Zona Euro Atividade económica na Zona Euro cresce ao melhor ritmo desde novembro

Atividade económica na Zona Euro cresce ao melhor ritmo desde novembro

Os dados do PMI sugerem melhorias no crescimento da atividade económica na Zona Euro pelo segundo mês consecutivo, ainda que apontem para uma subida do PIB de apenas 0,2% no segundo trimestre.
Atividade económica na Zona Euro cresce ao melhor ritmo desde novembro
EPA
Negócios 21 de junho de 2019 às 11:23

O crescimento da atividade económica na Zona Euro melhorou, em junho, pelo segundo mês consecutivo, impulsionado pelo setor dos serviços, que ajudou a compensar a quebra da atividade da indústria.

O índice PMI Compósito para a Zona Euro – que mede a evolução da atividade da indústria e dos serviços - subiu de 51,8 pontos em maio, para 52,1 pontos em junho, de acordo com a estimativa rápida avançada esta sexta-feira, 21 de junho, pela IHS Markit. Esta leitura não só superou as estimativas como é a mais elevada desde novembro.

Ainda assim, o índice que mede o otimismo em relação ao futuro voltou a cair, tendo atingido o nível mais baixo desde2014, o que sugere que o crescimento deverá permanecer fraco nos próximos meses.

De acordo com a IHS Markit, a leitura do PMI coloca o crescimento da Zona Euro no segundo trimestre um pouco acima do registado nos primeiros três meses.

"A economia da Zona Euro ganhou um novo impulso em junho, com o PMI a recuperar dos mínimos registados no início do ano, sugerindo que a pior fase do atual abrandamento já pode ter passado", afirma o economista-chefe da IHS Markit, Chris Williamson, citado no relatório. "No entanto, a taxa global de crescimento permanece fraca, com os dados a apontarem para uma subida do PIB de apenas 0,2% no segundo trimestre".

O relatório sublinha, contudo, que as divergências entre o chamado "core" da Europa e a periferia aprofundaram-se, com a Alemanha e França a melhorarem o seu desempenho, e o resto da região a caminhar em direção à estagnação.  

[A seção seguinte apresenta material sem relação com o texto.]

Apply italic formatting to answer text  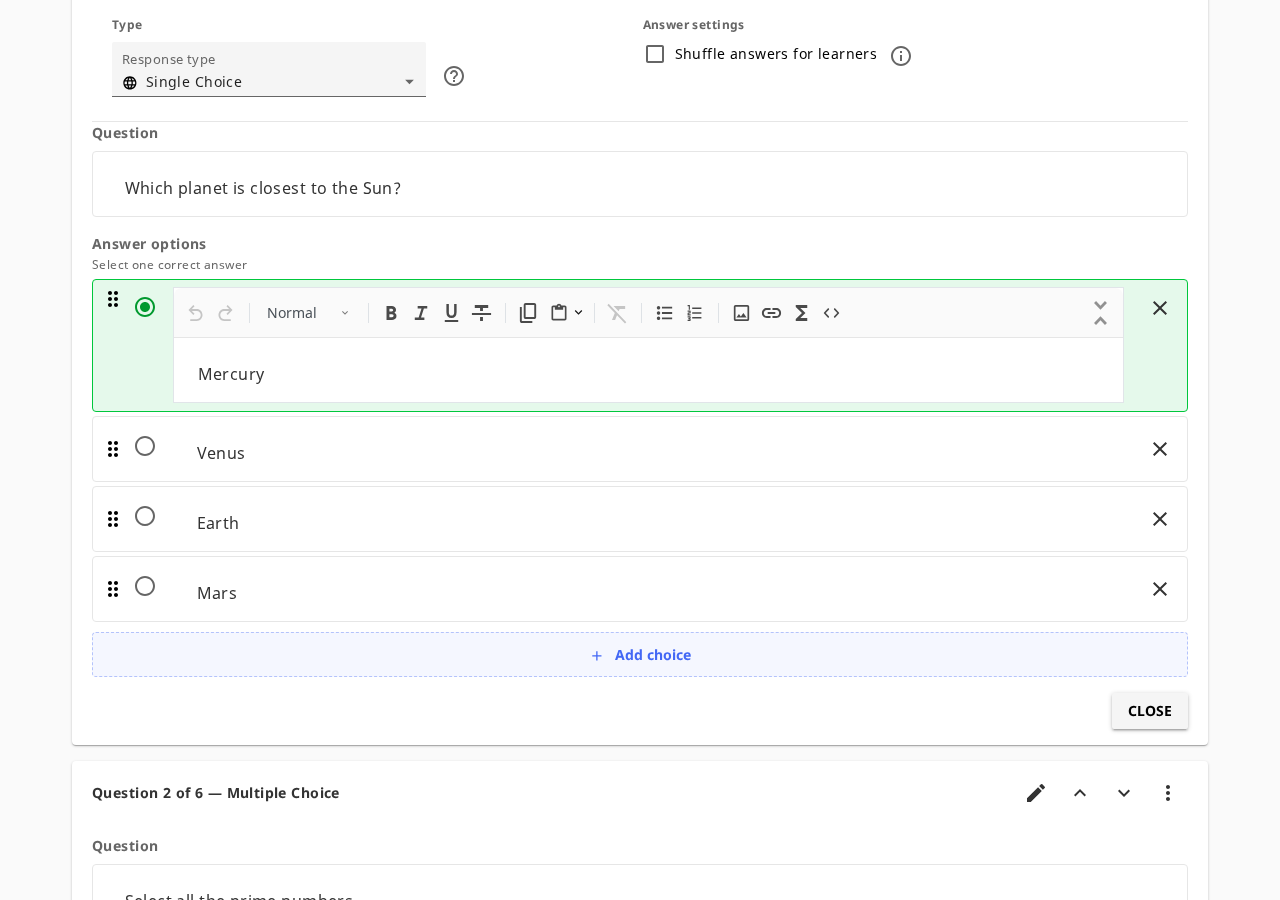click(421, 313)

"As tendências de crescimento entre o centro e a periferia ampliaram-se. A Alemanha e França estão a mostrar um melhor desempenho em comparação com o início do ano, à medida que fatores extraordinários (como a agitação política em França) continuam a sair de jogo, mas os dados destacam uma preocupação crescente de que o resto da região esteja a aproximar-se da estagnação", alerta o responsável.